14. Pour rejeter la fin de non-recevoir tirée de la prescription de la demande des vendeurs tendant à voir constater qu’ils ont régulièrement usé de leur faculté de rachat et qu’en conséquence ils sont propriétaires de la parcelle cadastrée DT [Cadastre 4], l’arrêt retient que les consorts [U] sont redevenus propriétaires dès la notification de leur choix d’user de leur faculté de rachat et que leur action n’a d’autre objet qu’une revendication immobilière par nature imprescriptible.
15. En statuant ainsi, alors que l’action des vendeurs, en ce qu’elle était fondée sur l’exercice régulier de la faculté contractuelle de rachat prévue à l’acte de vente, était une action personnelle soumise à la prescription quinquennale prévue à l’article 2224 du code civil, la cour d’appel a violé les textes susvisés. »
Pour consulter la décision :
Décryptage
La vente à réméré est peu connue mais mérite l’attention des investisseurs, même si exercée à titre habituel et dans certaines conditions, elle se heurtera au monopole bancaire.
Le vendeur cède ses droits – immobiliers ou autres – et se réserve la faculté de reprendre la chose vendue, moyennant la restitution du prix, des frais et réparations nécessaires payés par l’acquéreur, avec intérêts. Il s’agit d’une vente sous condition résolutoire potestative.
Le prix de cession est généralement fortement décoté compte tenu des conditions spécifiques.
Si le vendeur n’exerce pas la faculté de résoudre la vente, l’investisseur aura fait une bonne affaire.
Si le vendeur exerce la faculté, l’investisseur récupèrera sa mise avec un taux d’intérêt souvent important.
L’opération peut par exemple permettre à un chef d’entreprise en difficulté de se renflouer, redresser son activité, puis accéder à nouveau au crédit pour récupérer son immobilier d’exploitation.
La faculté de résoudre la vente ne peut être stipulée pour un terme excédant cinq années.
L’analyse de la nature du droit du vendeur a animé la doctrine depuis le 19ème siècle : droit réel ou droit personnel ?
Doctrine majoritaire et jurisprudence – Cass. com., 20 nov. 2007 : Bull. civ. IV, n° 250, notamment – considèrent qu’il s’agit d’un droit de créance, donc d’un droit personnel.

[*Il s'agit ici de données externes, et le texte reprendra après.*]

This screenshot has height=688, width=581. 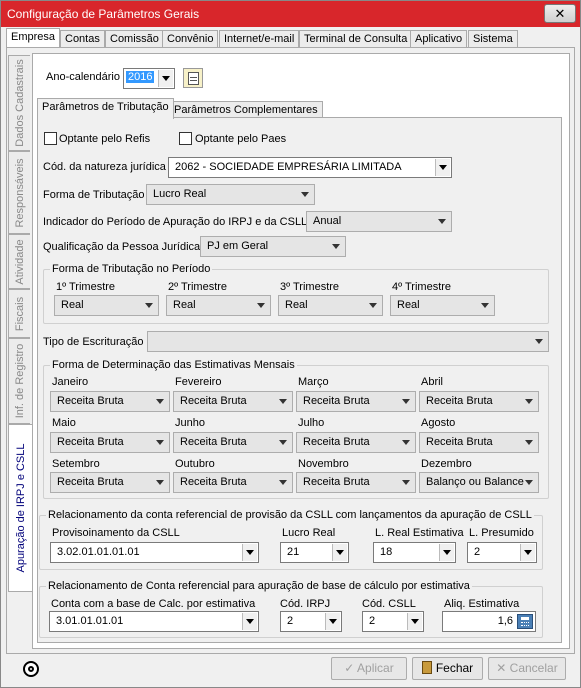 I want to click on fechar-button: Fechar, so click(x=448, y=668).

C’est ce que la Cour suprême confirme en l’espèce : cette faculté est une action personnelle découlant des conditions contractuelles, et non pas une action en revendication immobilière imprescriptible. Elle est donc soumise à la prescription quinquennale.
Aucun formalisme n’est imposé pour l’exercice de la faculté de résoudre la vente, dès lors qu’un écrit est notifié à l’acquéreur.

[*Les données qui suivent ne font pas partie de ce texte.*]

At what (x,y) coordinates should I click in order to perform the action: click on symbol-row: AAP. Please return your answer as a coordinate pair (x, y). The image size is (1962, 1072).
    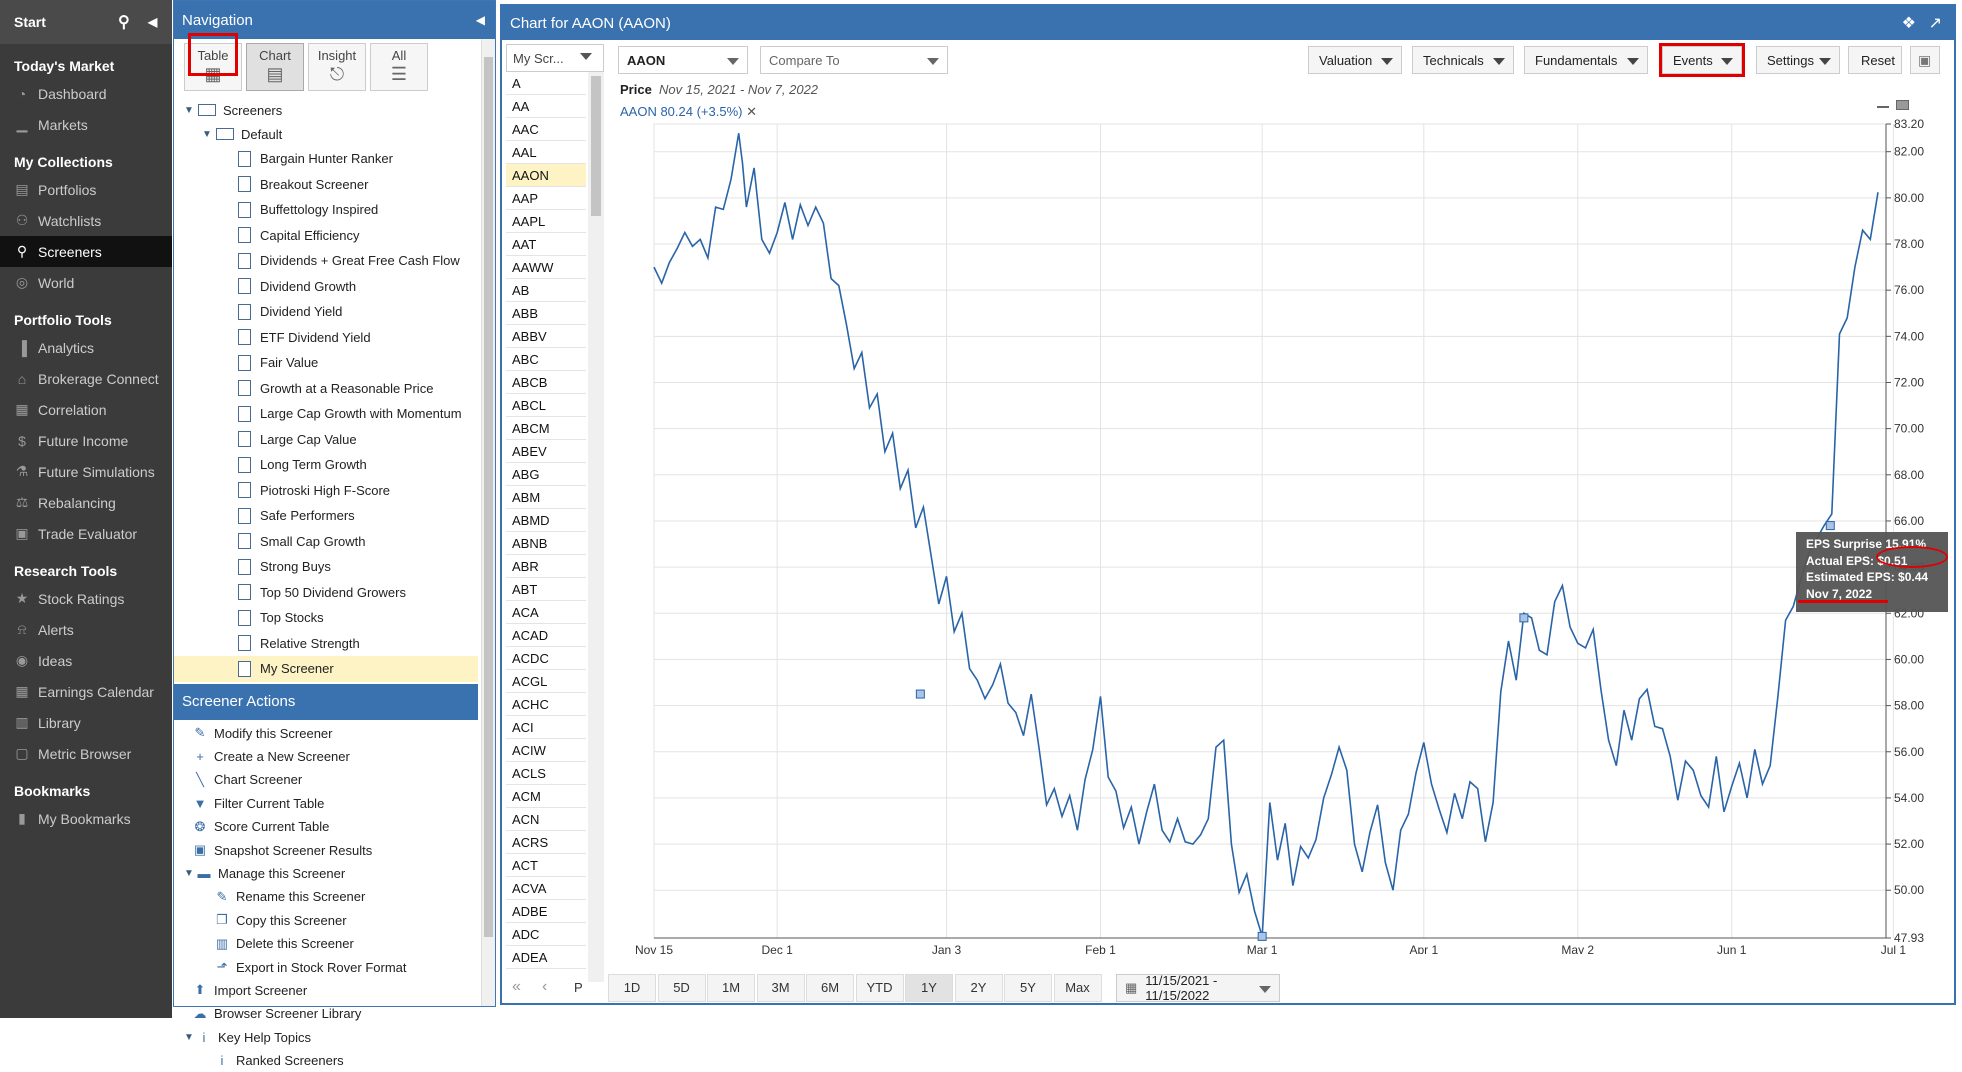
    Looking at the image, I should click on (546, 198).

En l’espèce, le vendeur avait bien notifié son intention d’exercer la faculté de rachat dans le délai de 5 ans.
Mais pour produire effet, l’exercice de la faculté de rachat doit être régulier.
La déclaration de volonté d’exercer le réméré doit être sincère et sérieuse, c’est-à-dire suivie du versement de la somme à l’acquéreur initial – Cass. com., 2 juin 1992 : Bull. civ. IV, n° 218 – Cass. req., 19 oct. 1904 : DP 1907, 1, p. 426 – et c’est précisément ce qui faisait défaut en l’espèce.